The Silverdaw Window
This page is a quick tour of the main parts of the Silverdaw window, so you know where everything lives before you start building a mix.

Screenshot placeholder — replace with: a full screenshot of the Silverdaw window with a project open, annotated with callouts pointing to the menu bar (top), the transport and timing display, the timeline with a few clips, a track header on the left, and the bottom panel with its Library / Track FX / Project FX tabs.
The menu bar
Along the top you'll find the main menus:
- File — create, open, and save projects; set project properties; add a track; and export your finished mix.
- Edit — undo and redo; cut, copy, and paste; split, duplicate, and delete clips; and open Preferences….
- View — zoom the timeline in and out, jump to zoom presets, and toggle full screen.
- Help — open the documentation, report an issue, and see version information in About Silverdaw.
The transport
The transport controls handle playback. You can start and stop with the play button or the space bar, and skip through your project with the previous and next buttons. By default those buttons jump to the start and end of the project; you can set them to step through your markers instead in Preferences ▸ Timeline. A Follow playback toggle decides whether the timeline scrolls to keep up with the playhead or stays still while you play.
The timing display shows your position in the project and includes a Metronome click you can switch on to hear a tick in time with the project tempo. See the metronome for more.
The timeline
The timeline is the large central area where you arrange your music. Audio appears here as clips laid out on horizontal tracks, measured against a bar-and-beat grid running left to right. This is where you move, split, trim, and rearrange your material — see Arranging the Timeline.
Track headers
Each track has a header on the left with its controls:
- A volume fader.
- A Pan control (just under the fader) to place the track left or right.
- Mute and Solo buttons — mute silences a track; solo plays only the soloed track(s).
- An Import button to bring an audio file straight onto that track (available while the track is empty) — a quick alternative to dragging from the Library.
- A Remove track button to delete the track.
- A track effects toggle that shows or hides the Track FX for that track.
- An automation toggle that shows or hides the track's automation lane, where you draw curves that change settings over time.
Drag the edge of a track header to resize it, and drag headers to reorder tracks. The overall level of your mix is shown by the master output meter.

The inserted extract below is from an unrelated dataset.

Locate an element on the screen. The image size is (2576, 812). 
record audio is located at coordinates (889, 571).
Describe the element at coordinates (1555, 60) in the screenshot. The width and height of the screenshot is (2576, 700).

Screenshot placeholder — replace with: a close-up of one track header, with callouts on the volume fader, the Pan control beneath it, the Mute and Solo buttons, the Import button, the Remove track button, the track effects toggle, and the automation-lane toggle.
The bottom panel
The panel across the bottom has three tabs:
- Library — the audio imported into this project, ready to drag onto the timeline. See Importing & the Library.
- Track FX — the effects for the selected track. See Mixing & Effects.
- Project FX — the shared Reverb and Delay used across the whole project.
You can collapse the panel when you need more room for the timeline, and expand it again when you need it.

Screenshot placeholder — replace with: the bottom panel with its three tabs — Library, Track FX, and Project FX — visible, with the Library tab open showing a few imported items.
Choosing your audio output
Silverdaw plays through your chosen audio output device, and you can switch devices at any time without leaving the timeline. If you press play and hear nothing, this is the first thing to check.
You can set the output in Edit ▸ Preferences ▸ Audio, and a project can also remember its own device in Project Properties. Choosing Use Application Settings for a project clears its override, so the device from Preferences is used instead.
If a device tends to go to sleep and clip the start of playback (common with some USB audio devices), turn on its Keep awake checkbox in Preferences ▸ Audio.
The Clip Editor
Double-click a clip (or right-click it and choose Open in Editor) to open the Clip Editor, a focused window for detailed work on a single clip: matching tempo, shifting pitch, slicing into loops, shaping volume, and more. See Editing Clips.